The present invention has been conceived with the aim of addressing one or more of the aforementioned problems. More specifically, the present invention boosts a subject's ability to accurately and confidently self-monitor their vision in any environment, which enables improved detection of eye disease symptoms. Self-tests and monitoring enhances a subject's ability to seek an eye care professional at an earlier stage of the condition, which enables earlier clinical diagnosis of onset or progression of diseases as well as earlier start of treatments. As a result, routine eye health evaluation is promoted and ultimately fewer people experience suboptimal vision and unnecessary vision impairment or vision loss.
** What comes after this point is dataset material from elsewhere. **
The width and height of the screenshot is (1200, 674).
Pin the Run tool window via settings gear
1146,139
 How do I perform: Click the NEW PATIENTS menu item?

Currently, there are several competitive mobile applications, which also attempt to measure visual acuity. The majority of these applications are deficient in that they are mostly static eye charts without any dynamic self-administration algorithm which correctly measures one's visual acuity. When the eye charts are static, the variation in distance is fixed (typically 20 feet) and it becomes cumbersome to administer the test by the user himself. Specifically, it almost always requires an additional person to help assist in determining if user is identifying the optotypes correctly. In addition, the visual acuity cannot be determined accurately without an algorithm. The present invention disclosed herein, however, avoids the problem discussed above, as well as providing other improvements. Likewise, the field is in shortage of effective portable solution which allows an user to self-administer color blindness screening examination using a mobile computing device. Furthermore, the current art is also deficient in effective portable solution which allows an user to self administer macula degeneration screening examination using a mobile computing device.